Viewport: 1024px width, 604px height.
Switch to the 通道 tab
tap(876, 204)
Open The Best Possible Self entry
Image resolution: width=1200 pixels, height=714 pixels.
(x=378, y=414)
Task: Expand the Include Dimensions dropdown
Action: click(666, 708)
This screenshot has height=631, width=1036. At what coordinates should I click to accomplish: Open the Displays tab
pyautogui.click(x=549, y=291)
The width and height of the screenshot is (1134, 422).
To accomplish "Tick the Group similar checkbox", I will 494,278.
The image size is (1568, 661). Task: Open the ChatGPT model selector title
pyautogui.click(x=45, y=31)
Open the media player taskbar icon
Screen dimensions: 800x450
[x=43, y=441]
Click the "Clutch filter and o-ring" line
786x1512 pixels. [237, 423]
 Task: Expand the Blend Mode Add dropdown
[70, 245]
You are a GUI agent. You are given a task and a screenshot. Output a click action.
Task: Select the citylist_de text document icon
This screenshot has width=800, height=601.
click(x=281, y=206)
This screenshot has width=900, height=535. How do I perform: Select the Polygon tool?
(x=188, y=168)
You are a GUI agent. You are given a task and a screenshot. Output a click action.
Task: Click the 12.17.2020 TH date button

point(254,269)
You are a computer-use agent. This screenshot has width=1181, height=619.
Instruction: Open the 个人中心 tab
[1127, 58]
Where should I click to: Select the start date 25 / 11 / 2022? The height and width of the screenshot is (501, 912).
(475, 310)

········

◆ WHAT YOU ARE ASKED TO DO ◆
Each line of the records above must be copied exactly.

◆ ANSWER SPACE ◆
Viewport: 1024px width, 604px height.
Switch to the 通道 tab
tap(876, 204)
Open The Best Possible Self entry
Image resolution: width=1200 pixels, height=714 pixels.
(x=378, y=414)
Task: Expand the Include Dimensions dropdown
Action: click(666, 708)
This screenshot has height=631, width=1036. At what coordinates should I click to accomplish: Open the Displays tab
pyautogui.click(x=549, y=291)
The width and height of the screenshot is (1134, 422).
To accomplish "Tick the Group similar checkbox", I will 494,278.
The image size is (1568, 661). Task: Open the ChatGPT model selector title
pyautogui.click(x=45, y=31)
Open the media player taskbar icon
Screen dimensions: 800x450
[x=43, y=441]
Click the "Clutch filter and o-ring" line
786x1512 pixels. [237, 423]
 Task: Expand the Blend Mode Add dropdown
[70, 245]
You are a GUI agent. You are given a task and a screenshot. Output a click action.
Task: Select the citylist_de text document icon
This screenshot has width=800, height=601.
click(x=281, y=206)
This screenshot has width=900, height=535. How do I perform: Select the Polygon tool?
(x=188, y=168)
You are a GUI agent. You are given a task and a screenshot. Output a click action.
Task: Click the 12.17.2020 TH date button

point(254,269)
You are a computer-use agent. This screenshot has width=1181, height=619.
Instruction: Open the 个人中心 tab
[1127, 58]
Where should I click to: Select the start date 25 / 11 / 2022? The height and width of the screenshot is (501, 912).
(475, 310)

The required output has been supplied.